(GIVEN DATA Opens)

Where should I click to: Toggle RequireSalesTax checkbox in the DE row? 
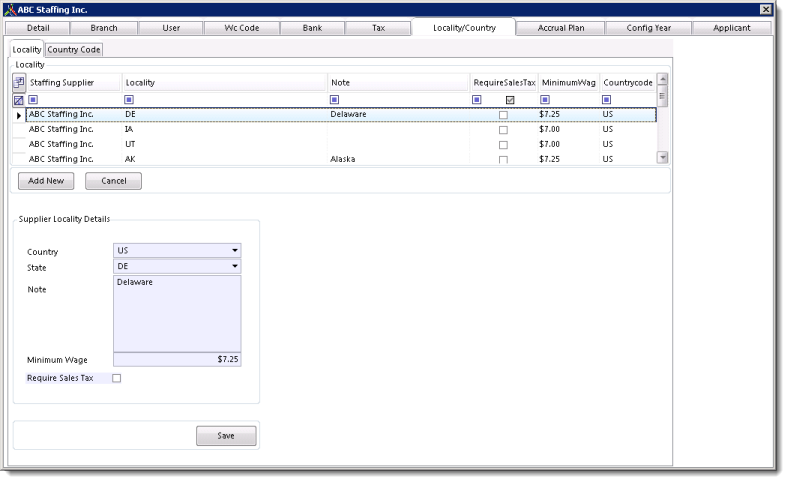point(503,116)
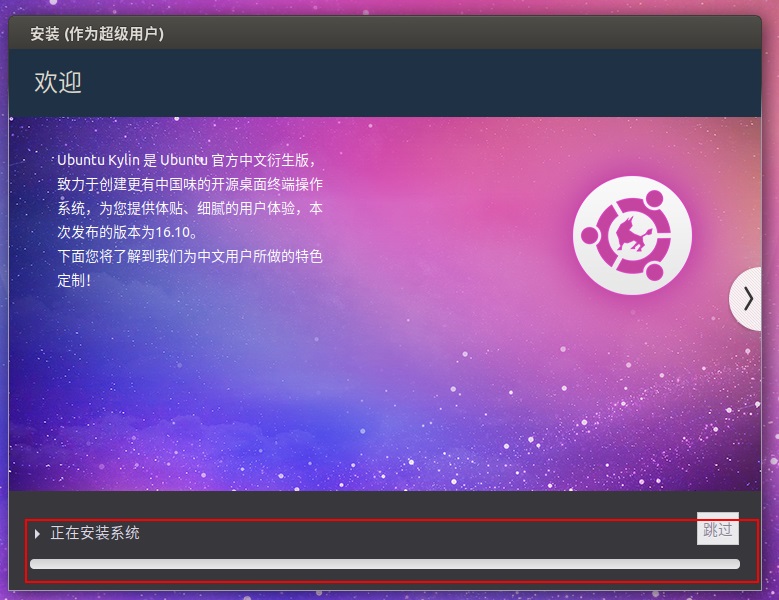Click the 正在安装系统 status label

coord(95,534)
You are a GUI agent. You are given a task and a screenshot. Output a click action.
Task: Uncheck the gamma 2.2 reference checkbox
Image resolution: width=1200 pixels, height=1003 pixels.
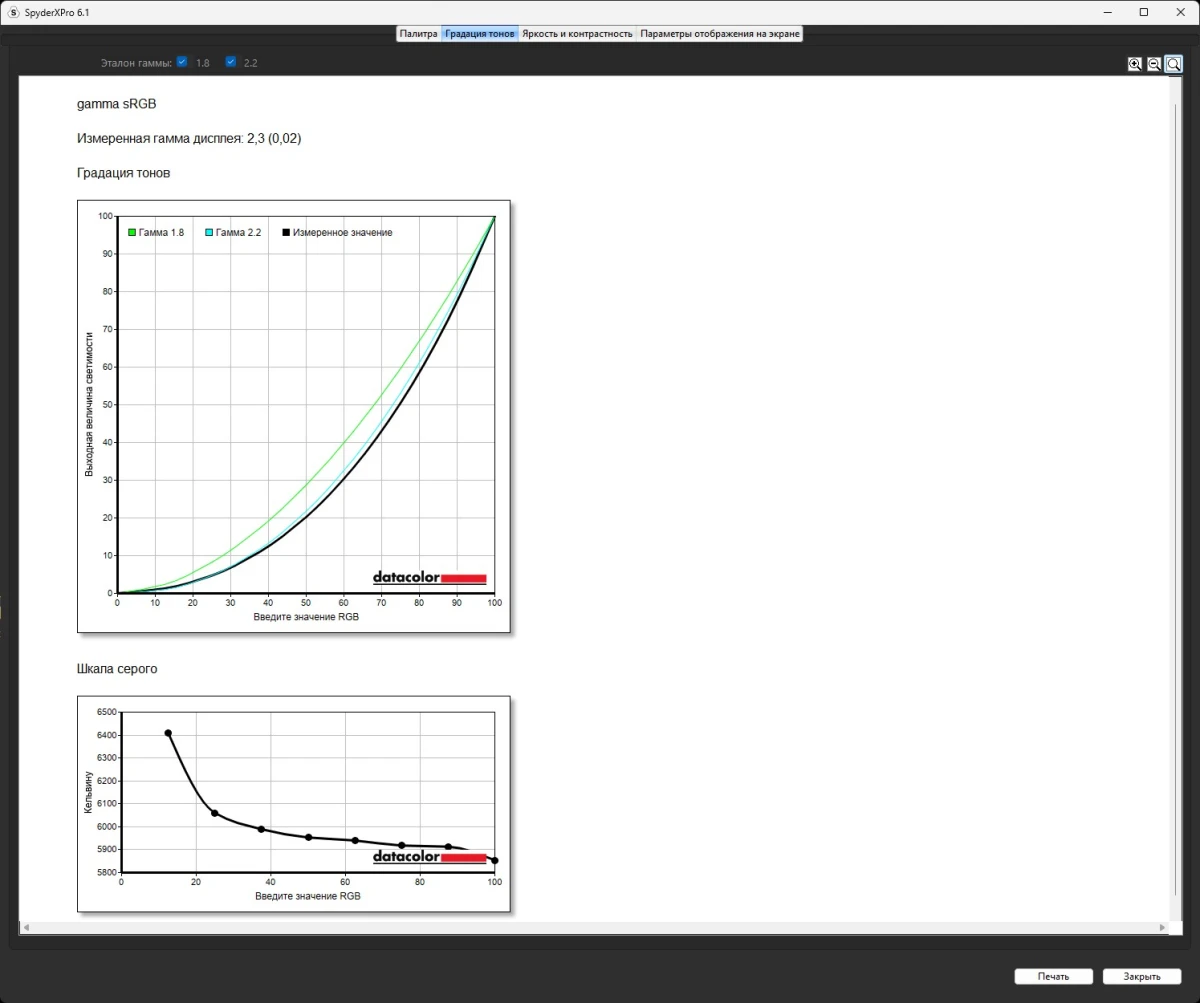click(231, 62)
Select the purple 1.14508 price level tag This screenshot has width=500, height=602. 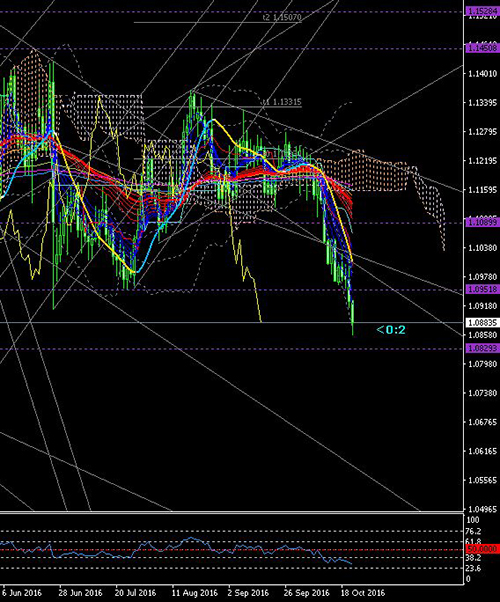coord(482,49)
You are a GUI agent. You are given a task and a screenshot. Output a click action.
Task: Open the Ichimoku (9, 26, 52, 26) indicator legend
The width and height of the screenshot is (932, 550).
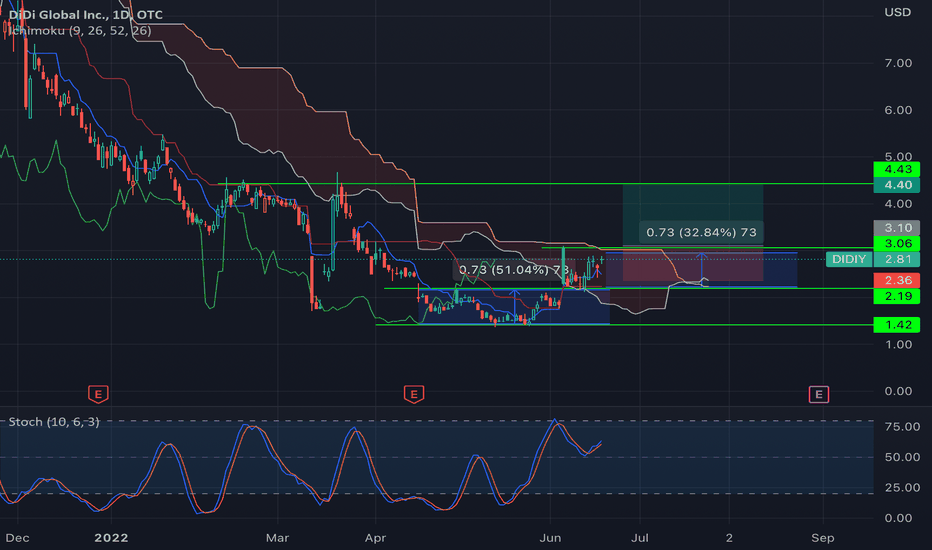point(81,30)
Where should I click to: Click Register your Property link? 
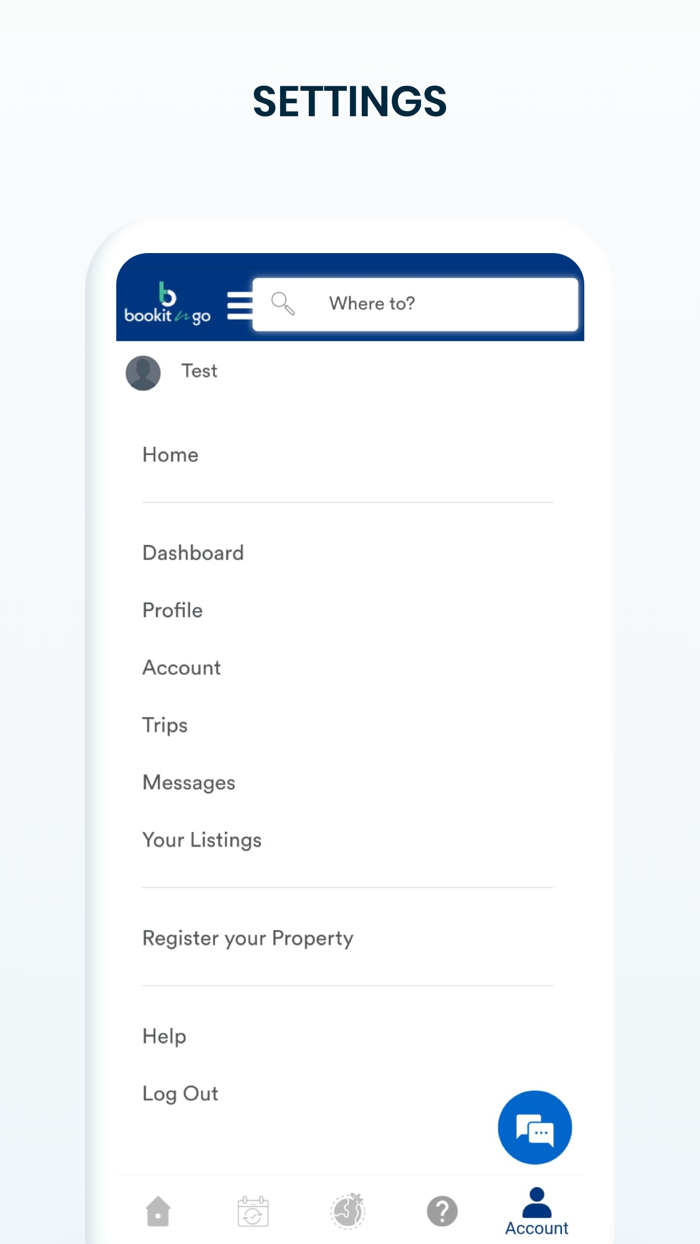(248, 938)
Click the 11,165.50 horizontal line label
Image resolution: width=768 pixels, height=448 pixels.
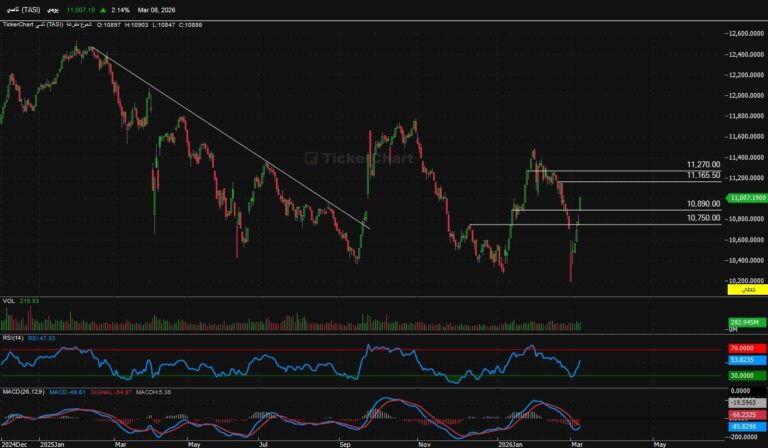704,176
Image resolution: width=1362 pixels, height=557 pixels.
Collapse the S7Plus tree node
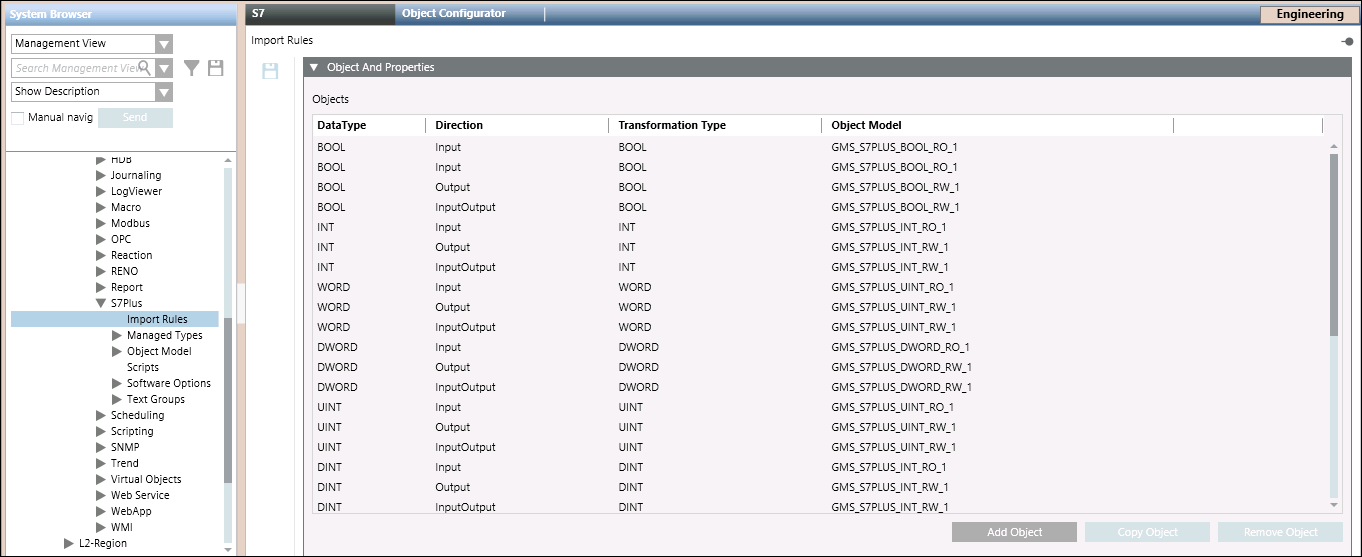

(GIVEN DATA Closes)

# [REQUIREMENT]
Pictures stay out. Copy exactly, and only, the lines from the one containing "The width and" through the end of the data.

# [RESPONSE TO THE TASK]
The width and height of the screenshot is (932, 550).
point(81,30)
Where should I click to: Click Register your Property link? 
(248, 938)
Click the 11,165.50 horizontal line label
Image resolution: width=768 pixels, height=448 pixels.
704,176
Image resolution: width=1362 pixels, height=557 pixels.
Collapse the S7Plus tree node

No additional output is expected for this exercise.